Source excerpt:

►

Stuttgart, Germany Global research into solar photovoltaics has seen a steady increase over the past 20 years as the technology has developed and those behind it strive to advance its cause for both existing and new applications in the evolving global energy mix.
The leading lights in PV research, which takes in several distinct fields, are the US and Germany. Not only do they both produce a significant amount of research but they are also key players in its exchange. Indeed, owing to the US and Germany being such dominant players, North America and Europe top the research table by continent.
Many other countries involved in developing PV technology rely on research from the US, while Denmark, Australia and Switzerland are also known to be actively engaged in information sharing, which they supplement with their own proprietary work.
Over the 10 years spanning 1999—2009 there was a distinct upturn in the publication of relevant research papers on solar PV. Between 2000 and 2004 the specific areas of research focus widened. For instance, between 2005 and 2009 research into organic/polymer technologies more than doubled from the level of the previous 10 years and an empirical study suggests that trend is set to continue in the coming years.
By area of study, the most popular PV research sectors were organic/polymer, thin-film silicon and dye sensitised solar cell (DSSC), with the US, Germany, Australia, Denmark and Switzerland contributing the most.
PV to Challenge Grid Within 10 Years?

◄

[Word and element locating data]

►

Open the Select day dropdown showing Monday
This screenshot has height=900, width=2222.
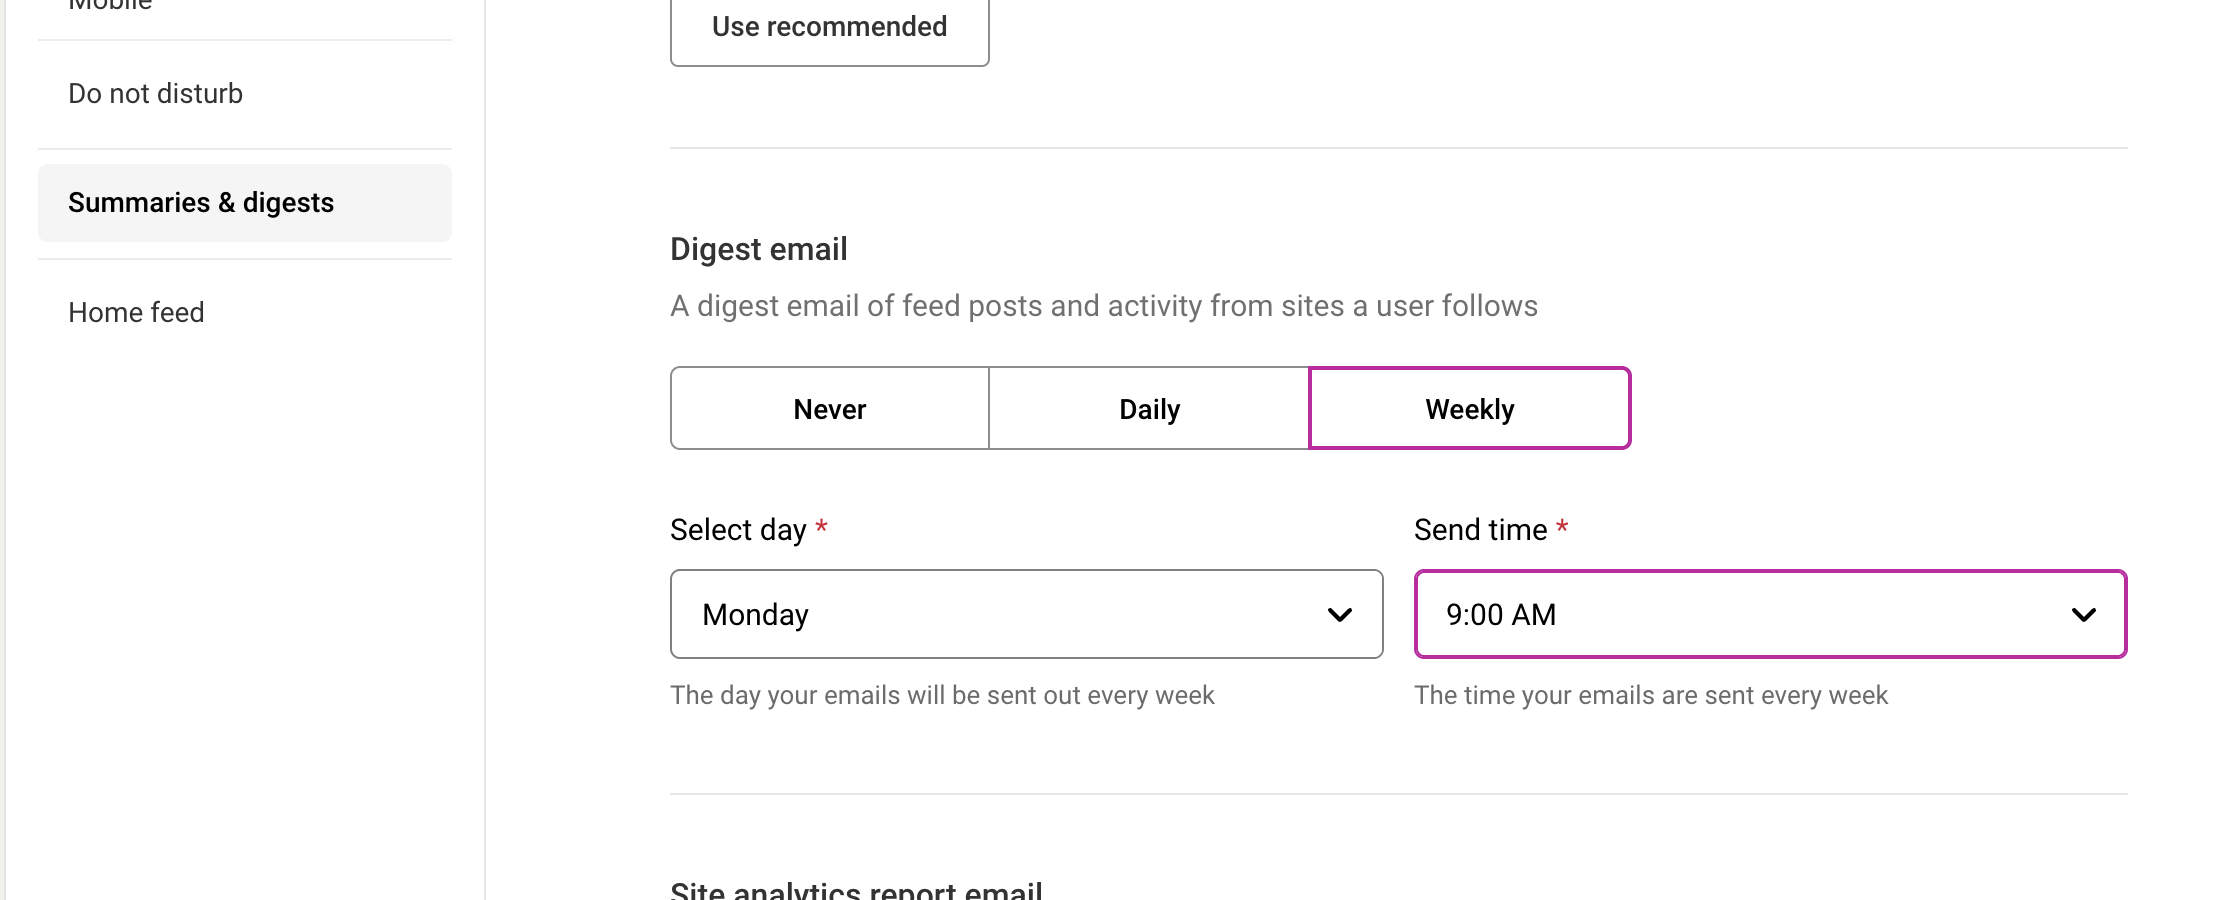[1026, 615]
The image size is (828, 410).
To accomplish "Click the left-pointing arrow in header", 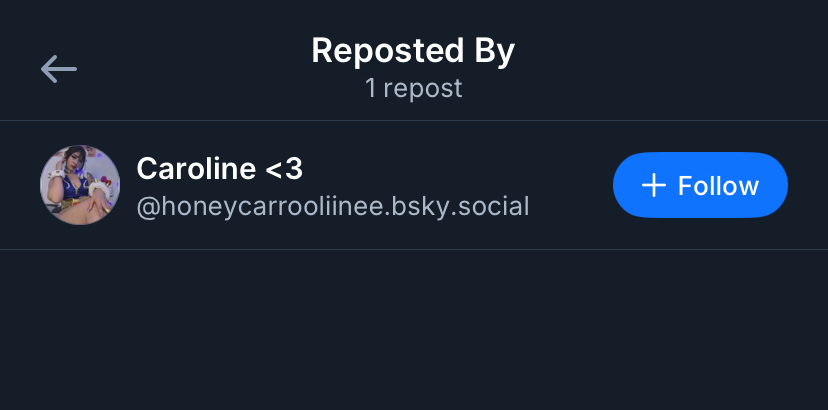I will (59, 68).
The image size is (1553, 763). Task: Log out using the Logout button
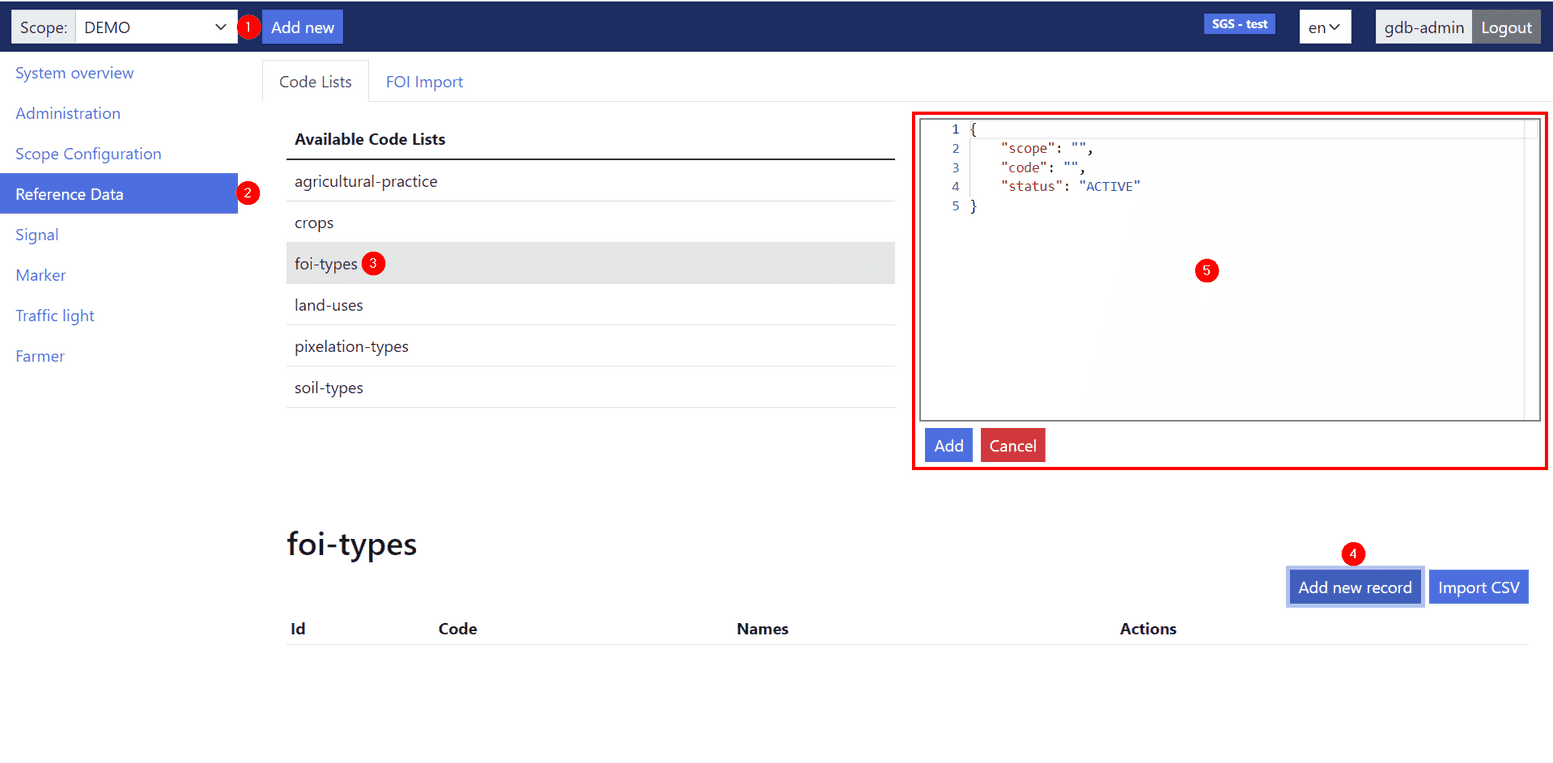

◄

Task statement: According to the solar photovoltaics research article, which two countries are the leading lights in PV research?

Result of this exercise: The US and Germany.